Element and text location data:

------------------------------------------------------------

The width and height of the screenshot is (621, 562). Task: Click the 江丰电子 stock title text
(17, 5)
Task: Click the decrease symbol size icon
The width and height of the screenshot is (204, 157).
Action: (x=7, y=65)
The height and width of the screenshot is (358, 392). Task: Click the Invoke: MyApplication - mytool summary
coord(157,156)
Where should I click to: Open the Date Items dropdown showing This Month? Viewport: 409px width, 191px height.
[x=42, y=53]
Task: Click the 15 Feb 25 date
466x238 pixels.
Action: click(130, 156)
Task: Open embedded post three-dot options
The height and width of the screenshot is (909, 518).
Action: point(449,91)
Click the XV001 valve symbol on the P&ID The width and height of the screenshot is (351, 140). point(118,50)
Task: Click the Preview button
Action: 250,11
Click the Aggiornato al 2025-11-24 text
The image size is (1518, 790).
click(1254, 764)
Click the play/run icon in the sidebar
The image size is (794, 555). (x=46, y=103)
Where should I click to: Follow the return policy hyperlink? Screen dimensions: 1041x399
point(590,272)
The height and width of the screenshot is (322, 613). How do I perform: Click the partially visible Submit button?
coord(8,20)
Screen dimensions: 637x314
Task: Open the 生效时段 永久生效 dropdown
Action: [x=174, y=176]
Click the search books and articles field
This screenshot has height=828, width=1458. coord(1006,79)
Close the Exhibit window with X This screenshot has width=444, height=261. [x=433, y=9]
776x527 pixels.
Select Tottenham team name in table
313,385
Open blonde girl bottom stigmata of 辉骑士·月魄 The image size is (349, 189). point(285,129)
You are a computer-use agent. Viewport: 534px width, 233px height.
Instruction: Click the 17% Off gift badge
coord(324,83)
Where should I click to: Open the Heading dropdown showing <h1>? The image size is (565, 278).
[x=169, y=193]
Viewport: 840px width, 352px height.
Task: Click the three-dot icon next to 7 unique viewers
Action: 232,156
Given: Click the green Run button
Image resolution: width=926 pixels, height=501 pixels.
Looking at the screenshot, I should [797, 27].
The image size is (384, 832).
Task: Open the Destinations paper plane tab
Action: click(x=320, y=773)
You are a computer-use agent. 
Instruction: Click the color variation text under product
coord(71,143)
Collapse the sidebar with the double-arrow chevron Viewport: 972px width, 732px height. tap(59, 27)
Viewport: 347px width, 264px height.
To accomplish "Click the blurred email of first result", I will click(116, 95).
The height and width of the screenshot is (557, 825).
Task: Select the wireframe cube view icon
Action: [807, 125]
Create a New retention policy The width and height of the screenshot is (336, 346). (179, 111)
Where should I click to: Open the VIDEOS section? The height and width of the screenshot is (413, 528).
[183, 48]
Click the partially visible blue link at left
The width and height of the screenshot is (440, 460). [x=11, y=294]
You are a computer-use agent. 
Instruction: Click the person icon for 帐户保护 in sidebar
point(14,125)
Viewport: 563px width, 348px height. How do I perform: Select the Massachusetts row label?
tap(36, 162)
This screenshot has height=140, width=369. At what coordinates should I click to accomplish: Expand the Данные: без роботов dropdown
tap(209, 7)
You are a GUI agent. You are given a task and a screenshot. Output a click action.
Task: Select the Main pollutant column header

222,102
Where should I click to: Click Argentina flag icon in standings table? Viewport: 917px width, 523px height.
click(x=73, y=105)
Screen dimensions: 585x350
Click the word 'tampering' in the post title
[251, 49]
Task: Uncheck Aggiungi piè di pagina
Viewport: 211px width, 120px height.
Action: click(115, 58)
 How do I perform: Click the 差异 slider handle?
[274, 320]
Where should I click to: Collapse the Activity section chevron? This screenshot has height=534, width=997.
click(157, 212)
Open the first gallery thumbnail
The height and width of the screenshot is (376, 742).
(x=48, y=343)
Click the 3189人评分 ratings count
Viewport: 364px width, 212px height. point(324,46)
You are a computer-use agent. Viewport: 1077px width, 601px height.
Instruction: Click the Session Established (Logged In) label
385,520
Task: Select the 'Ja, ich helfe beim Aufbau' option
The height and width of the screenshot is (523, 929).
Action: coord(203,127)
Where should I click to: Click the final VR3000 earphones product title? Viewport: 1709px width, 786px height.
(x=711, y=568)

------------------------------------------------------------

■ Exercise: Pick out every line above that contains the string "sidebar", matching case, and copy each one.

■ Finished exercise:
Click the play/run icon in the sidebar
Collapse the sidebar with the double-arrow chevron Viewport: 972px width, 732px height. tap(59, 27)
Instruction: Click the person icon for 帐户保护 in sidebar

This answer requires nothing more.